Alex Petropoulos and Max Reddel Euractiv 10-09-2024 12:24 4 min. read Content type: Opinion Euractiv is part of the Trust Project

The European Commission should not hire internally for its lead scientific advisor on artificial intelligence (AI) writes Alex Petropolos and Max Reddel.  

Alex Petropoulos is an Advanced AI Analyst at ICFG, a Brussels-based think tank Max Reddel is the Advanced AI Director at the ICFG. 

The EU AI Office is at a decisive moment. Reports suggest that the Commission is looking to fill the crucial role of Lead Scientific Advisor with an internal hire rather than an external expert, even though the role can only be properly filled by a leading scientist. The Advisor will strongly influence hiring and operational decisions at the Office. Without a well-qualified leader, the Office will struggle to attract the scientific and technical talent needed to deliver on its mission to shape AI governance in Europe.

(GIVEN ENTRIES):

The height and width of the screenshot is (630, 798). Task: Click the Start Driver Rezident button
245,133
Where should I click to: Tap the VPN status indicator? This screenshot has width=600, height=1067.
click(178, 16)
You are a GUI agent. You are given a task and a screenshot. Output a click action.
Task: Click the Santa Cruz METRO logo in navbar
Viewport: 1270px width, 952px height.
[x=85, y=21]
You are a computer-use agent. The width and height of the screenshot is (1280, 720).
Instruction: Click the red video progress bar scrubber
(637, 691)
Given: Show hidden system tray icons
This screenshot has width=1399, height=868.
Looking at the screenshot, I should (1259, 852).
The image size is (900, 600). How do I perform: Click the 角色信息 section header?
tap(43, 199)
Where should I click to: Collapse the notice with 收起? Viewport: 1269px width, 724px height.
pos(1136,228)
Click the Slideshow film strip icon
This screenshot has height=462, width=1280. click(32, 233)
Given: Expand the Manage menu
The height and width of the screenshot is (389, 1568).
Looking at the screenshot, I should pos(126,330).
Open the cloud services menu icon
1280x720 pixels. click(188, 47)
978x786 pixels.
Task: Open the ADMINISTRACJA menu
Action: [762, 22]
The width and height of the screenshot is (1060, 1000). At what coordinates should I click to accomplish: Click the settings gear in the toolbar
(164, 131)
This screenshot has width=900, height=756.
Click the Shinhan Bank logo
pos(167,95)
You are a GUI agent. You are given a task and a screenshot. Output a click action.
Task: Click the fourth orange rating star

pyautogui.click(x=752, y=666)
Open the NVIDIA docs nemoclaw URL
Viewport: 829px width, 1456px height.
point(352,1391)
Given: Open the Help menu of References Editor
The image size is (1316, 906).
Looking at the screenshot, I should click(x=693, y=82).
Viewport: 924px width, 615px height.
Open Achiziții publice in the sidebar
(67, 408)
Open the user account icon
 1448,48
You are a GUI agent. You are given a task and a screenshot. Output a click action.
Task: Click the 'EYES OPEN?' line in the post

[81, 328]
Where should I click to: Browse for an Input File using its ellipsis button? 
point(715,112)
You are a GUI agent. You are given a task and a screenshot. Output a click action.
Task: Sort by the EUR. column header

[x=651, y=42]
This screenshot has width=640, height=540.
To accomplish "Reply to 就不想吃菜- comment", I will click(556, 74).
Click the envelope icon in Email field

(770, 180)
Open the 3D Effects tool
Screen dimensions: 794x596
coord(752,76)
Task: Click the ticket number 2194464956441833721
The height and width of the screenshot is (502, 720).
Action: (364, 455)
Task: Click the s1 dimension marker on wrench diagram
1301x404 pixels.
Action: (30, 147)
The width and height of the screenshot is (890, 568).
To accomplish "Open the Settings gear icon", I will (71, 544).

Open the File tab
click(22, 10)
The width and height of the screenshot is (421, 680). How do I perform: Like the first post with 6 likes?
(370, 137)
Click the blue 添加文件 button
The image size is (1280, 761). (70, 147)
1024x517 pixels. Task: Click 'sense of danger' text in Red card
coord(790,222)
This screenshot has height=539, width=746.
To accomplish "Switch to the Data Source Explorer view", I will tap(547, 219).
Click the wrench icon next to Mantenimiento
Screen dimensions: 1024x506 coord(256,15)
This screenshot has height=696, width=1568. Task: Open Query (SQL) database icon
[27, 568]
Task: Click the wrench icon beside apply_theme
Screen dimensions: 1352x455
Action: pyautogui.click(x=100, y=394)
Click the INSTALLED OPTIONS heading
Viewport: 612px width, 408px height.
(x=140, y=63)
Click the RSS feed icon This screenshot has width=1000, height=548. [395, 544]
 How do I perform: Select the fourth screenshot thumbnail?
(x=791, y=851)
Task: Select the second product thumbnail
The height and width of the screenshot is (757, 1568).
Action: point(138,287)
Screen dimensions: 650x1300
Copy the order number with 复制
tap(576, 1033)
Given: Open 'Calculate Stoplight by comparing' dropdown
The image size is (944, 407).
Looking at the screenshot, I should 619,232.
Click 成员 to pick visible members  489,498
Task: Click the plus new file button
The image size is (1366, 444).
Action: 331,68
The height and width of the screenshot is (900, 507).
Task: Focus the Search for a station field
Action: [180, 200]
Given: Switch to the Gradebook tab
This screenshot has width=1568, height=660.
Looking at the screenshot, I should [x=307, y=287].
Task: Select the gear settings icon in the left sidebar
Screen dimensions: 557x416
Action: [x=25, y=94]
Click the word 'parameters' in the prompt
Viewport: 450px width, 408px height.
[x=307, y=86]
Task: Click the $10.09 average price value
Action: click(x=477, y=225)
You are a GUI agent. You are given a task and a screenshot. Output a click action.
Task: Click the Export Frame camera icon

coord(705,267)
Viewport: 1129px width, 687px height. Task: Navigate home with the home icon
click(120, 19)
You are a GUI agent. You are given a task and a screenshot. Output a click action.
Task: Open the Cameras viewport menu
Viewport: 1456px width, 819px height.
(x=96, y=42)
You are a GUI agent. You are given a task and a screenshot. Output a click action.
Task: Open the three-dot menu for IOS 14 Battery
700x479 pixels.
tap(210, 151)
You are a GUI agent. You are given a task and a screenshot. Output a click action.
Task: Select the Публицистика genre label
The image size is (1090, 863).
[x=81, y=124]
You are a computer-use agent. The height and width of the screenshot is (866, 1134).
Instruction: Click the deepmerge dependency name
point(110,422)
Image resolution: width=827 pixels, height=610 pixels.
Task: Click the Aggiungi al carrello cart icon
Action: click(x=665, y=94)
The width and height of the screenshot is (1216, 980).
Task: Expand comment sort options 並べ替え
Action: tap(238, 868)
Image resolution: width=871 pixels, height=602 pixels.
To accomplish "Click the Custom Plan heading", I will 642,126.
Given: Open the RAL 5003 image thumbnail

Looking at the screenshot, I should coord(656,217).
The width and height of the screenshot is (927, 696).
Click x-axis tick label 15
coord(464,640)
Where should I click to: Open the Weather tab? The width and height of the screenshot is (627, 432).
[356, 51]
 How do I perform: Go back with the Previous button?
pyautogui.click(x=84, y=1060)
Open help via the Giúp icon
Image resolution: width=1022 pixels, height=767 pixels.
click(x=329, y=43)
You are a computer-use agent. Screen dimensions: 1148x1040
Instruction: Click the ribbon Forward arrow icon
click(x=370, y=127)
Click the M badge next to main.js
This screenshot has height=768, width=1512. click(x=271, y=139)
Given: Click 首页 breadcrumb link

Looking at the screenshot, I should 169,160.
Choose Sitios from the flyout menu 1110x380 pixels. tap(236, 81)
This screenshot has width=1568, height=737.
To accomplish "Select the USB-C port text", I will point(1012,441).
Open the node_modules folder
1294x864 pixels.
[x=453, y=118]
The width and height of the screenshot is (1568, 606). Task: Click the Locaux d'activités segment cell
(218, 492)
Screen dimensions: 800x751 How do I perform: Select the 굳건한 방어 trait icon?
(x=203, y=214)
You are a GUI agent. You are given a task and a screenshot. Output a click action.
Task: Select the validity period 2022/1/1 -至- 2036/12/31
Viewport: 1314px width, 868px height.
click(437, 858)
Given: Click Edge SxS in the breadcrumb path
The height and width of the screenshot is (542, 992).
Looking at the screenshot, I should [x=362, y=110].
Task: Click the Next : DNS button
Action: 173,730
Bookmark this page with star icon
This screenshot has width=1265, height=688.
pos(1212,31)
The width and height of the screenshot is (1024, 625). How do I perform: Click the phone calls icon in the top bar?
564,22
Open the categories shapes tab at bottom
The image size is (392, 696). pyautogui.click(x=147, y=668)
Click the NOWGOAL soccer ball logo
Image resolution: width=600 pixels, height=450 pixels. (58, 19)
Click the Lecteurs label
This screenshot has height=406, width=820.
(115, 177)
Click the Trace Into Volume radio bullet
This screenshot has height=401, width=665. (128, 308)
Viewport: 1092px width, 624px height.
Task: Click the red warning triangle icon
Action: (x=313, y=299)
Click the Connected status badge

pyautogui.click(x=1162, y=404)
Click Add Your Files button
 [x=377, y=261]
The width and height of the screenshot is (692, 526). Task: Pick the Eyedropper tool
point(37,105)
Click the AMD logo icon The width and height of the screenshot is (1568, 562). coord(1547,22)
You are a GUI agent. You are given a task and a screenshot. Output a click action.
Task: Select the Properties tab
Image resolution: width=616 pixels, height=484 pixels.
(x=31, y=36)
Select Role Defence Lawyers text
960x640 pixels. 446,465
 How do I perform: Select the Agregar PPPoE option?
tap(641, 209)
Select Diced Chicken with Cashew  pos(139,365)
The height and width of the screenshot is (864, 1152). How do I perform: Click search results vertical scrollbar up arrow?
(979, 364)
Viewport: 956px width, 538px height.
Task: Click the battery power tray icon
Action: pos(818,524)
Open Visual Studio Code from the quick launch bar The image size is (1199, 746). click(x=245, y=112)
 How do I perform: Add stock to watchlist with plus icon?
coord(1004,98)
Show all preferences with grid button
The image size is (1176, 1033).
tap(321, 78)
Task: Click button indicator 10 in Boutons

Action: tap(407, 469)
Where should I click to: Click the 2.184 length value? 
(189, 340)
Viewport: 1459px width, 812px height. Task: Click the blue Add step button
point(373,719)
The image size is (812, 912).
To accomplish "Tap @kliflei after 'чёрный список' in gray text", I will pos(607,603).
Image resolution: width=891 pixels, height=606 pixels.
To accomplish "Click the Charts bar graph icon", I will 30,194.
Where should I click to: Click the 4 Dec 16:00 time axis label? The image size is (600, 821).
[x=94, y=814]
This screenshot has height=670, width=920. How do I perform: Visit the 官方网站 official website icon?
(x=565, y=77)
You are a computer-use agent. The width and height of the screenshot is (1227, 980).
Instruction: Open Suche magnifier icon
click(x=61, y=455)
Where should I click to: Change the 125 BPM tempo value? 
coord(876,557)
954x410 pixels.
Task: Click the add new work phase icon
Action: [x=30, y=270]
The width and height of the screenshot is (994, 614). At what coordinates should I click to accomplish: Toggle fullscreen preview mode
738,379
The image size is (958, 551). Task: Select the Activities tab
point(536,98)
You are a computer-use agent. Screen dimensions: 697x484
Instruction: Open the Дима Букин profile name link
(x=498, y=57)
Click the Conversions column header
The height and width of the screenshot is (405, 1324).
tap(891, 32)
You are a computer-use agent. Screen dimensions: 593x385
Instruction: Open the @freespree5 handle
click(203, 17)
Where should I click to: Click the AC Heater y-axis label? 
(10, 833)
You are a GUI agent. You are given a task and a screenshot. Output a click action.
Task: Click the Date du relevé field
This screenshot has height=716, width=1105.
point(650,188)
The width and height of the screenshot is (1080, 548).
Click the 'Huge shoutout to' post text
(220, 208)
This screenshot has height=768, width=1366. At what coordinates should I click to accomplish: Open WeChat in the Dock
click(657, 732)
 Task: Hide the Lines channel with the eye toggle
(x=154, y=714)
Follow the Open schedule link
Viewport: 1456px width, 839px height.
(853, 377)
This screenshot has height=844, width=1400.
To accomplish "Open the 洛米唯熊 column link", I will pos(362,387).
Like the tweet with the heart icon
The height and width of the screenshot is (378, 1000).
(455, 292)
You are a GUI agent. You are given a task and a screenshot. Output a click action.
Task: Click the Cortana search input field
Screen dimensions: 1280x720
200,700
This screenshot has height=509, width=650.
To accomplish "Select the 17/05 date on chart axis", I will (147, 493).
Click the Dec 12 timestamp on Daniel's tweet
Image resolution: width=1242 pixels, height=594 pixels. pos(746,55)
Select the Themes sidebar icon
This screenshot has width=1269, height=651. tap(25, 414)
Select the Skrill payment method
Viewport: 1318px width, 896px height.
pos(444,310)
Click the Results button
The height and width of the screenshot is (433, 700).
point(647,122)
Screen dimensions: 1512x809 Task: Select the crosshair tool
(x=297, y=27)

(ACTIVITY): Could you reproduce, word for word, the part of the AI Office opinion piece starting with "Alex Petropoulos is" and going on through "governance in Europe."?

(EXERCISE OUTPUT):
Alex Petropoulos is an Advanced AI Analyst at ICFG, a Brussels-based think tank Max Reddel is the Advanced AI Director at the ICFG. 

The EU AI Office is at a decisive moment. Reports suggest that the Commission is looking to fill the crucial role of Lead Scientific Advisor with an internal hire rather than an external expert, even though the role can only be properly filled by a leading scientist. The Advisor will strongly influence hiring and operational decisions at the Office. Without a well-qualified leader, the Office will struggle to attract the scientific and technical talent needed to deliver on its mission to shape AI governance in Europe.